# Help with forgotten parental control password



## SheilaJ (Apr 10, 2011)

I was wondering if anyone knew a work around other than doing a full restore on my fire hd to turn off the parental control once the password is forgotten?  Thanks


----------



## Ann in Arlington (Oct 27, 2008)

No that I know of . . . . you could ask Kindle CS


----------



## tsemple (Apr 27, 2009)

I would get some rest and with any luck, the passcode will come to mind (or more accurately 'to fingertip') again. Apart from that I think you need to factory reset. That's kind of the point of having a passcode, though 4 digits doesn't seem altogether secure to me.

I finally set up a password manager (LastPass), and that's been very helpful in having somewhere more secure and convenient to keep passwords and such. It was really getting out of hand.

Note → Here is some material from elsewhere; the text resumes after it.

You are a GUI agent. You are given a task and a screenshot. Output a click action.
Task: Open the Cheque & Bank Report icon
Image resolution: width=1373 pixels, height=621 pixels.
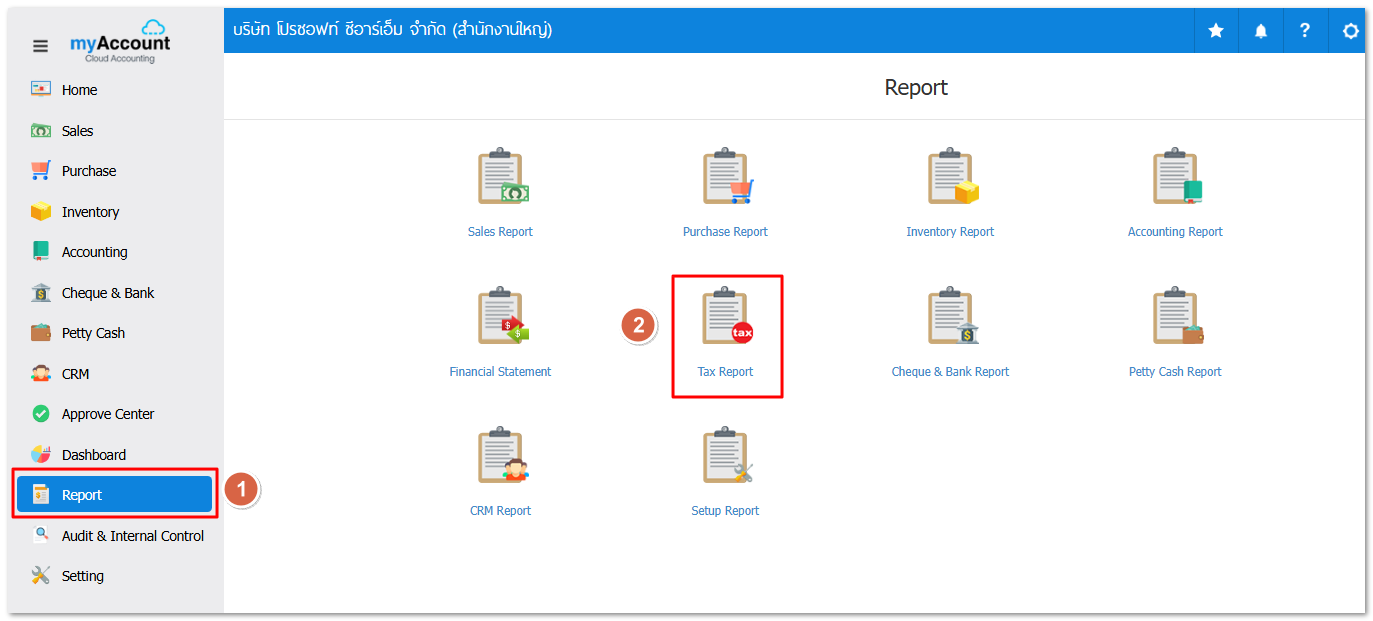pos(951,320)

But CS might be able to reset it as well if you can prove your identity somehow. You might give them a call.


----------



## SheilaJ (Apr 10, 2011)

Thanks for the suggestions tsemple and Ann.  I was asking this question for a friend and the issue is that somehow a kid set it while messing around with her firehd.  Everything she needs works except purchasing items from the kindle itself and she can always just buy books and apps from Amazon and have them sent to her firehd.  I know she doesn't want to do a reset because she is way up in levels in some games she plays.

Thanks for your help.


----------



## Betsy the Quilter (Oct 27, 2008)

I think there are warnings about having to do a restore if you forget a password.  Best to call CS.

Betsy


----------